Variance is a measure of variability between random variables. Covariance is a measure of dependency between random variables.
cov_matrix <- cov(selected_cols)
print(cov_matrix)
## Age SibSp Parch Fare
## Age 211.019125 -4.1633339 -2.3441911 73.849030
## SibSp -4.163334 0.8644973 0.3045128 6.806212
## Parch -2.344191 0.3045128 0.7281027 9.262176
## Fare 73.849030 6.8062117 9.2621760 2800.413100
To further clarify the results above the diagonal elements are the variances, and non diagonal elements are the covariances. Fare has the largest spread of values, meaning ticket prices varied dramatically on the Titanic itself.

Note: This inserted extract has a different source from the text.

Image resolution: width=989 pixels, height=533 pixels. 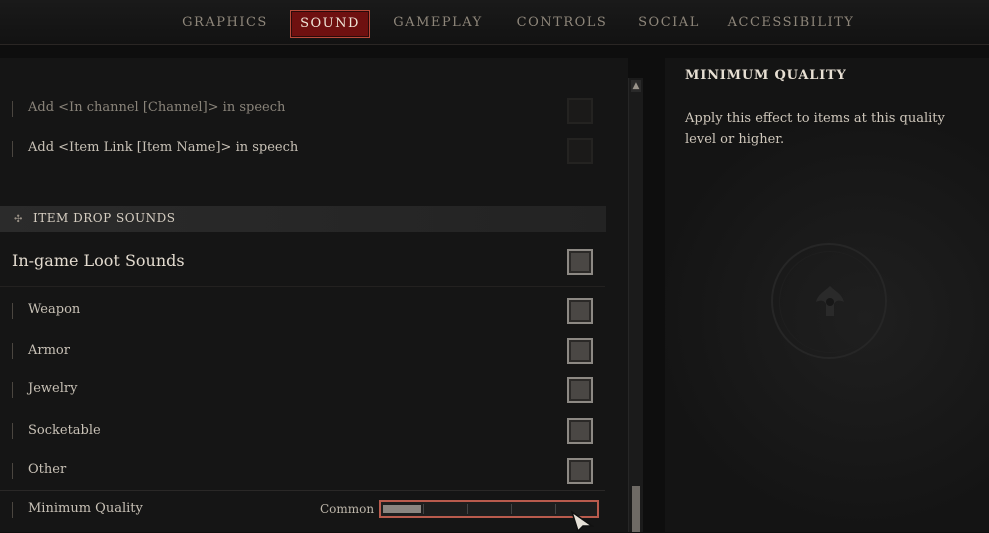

Eigen vector tells us which direction the variance of our data is going through. Think of it like throwing a ball, whom in which can go multiple directions such as forward, upwards, or sideways, etc.
cor_eigen <- eigen(cor_matrix)
cov_eigen <- eigen(cov_matrix)
print("Correlation Eigen Vector:")
## [1] "Correlation Eigen Vector:"
cor_value <- cor_eigen$vectors
print(cor_value)
## [,1] [,2] [,3] [,4]
## [1,] 0.4388714 -0.5962415 0.56095237 0.37043268
## [2,] -0.6250770 0.0732461 0.05500006 0.77517016
## [3,] -0.5908590 -0.1774532 0.60558695 -0.50265342
## [4,] -0.2599159 -0.7795136 -0.56175785 -0.09607493
print("Covariance Eigen Vector:")
## [1] "Covariance Eigen Vector:"
cov_value <- cov_eigen$vectors
print(cov_value)
## [,1] [,2] [,3] [,4]
## [1,] 0.028477552 0.99929943 -0.024018111 0.0035788596
## [2,] 0.002386349 -0.02093144 -0.773693322 0.6332099362
## [3,] 0.003280818 -0.01253786 -0.633088089 -0.7739712590
## [4,] 0.999586200 -0.02837826 0.004609234 0.0009266652
We used both the correlation and covariance matrices to make sure which is more fit for interpretation. It can be shown above that in the correlation matrix, the variables are contributed more equally rather than the covariance (since the variable with the largest variance tends to dominate). It shows that family composition, age and fare are interconnected in meaningful patterns
Eigen Value tells us how important each direction is whom is explained by the Eigen Vector. While Eigen Vector is the direction of which the ball is thrown, Eigen Value is how far the ball is thrown
cor_eigen <- eigen(cor_matrix)
cov_eigen <- eigen(cov_matrix)
print("Correlation Eigen Value:")
## [1] "Correlation Eigen Value:"
cor_value <- cor_eigen$values
print(cor_value)
## [1] 1.6367503 1.1071770 0.6694052 0.5866676
print("Covariance Eigen Value:")
## [1] "Covariance Eigen Value:"
cov_value <- cov_eigen$values
print(cov_value)
## [1] 2802.5636587 209.0385659 0.9438783 0.4787214
The results for correlation shows genuine data structure with multiple important patterns, while the covariance merely reflect that Fare and Age have larger numerical ranges than SibSp and Parch. This confirms that correlation-based analysis is superior for interpretation.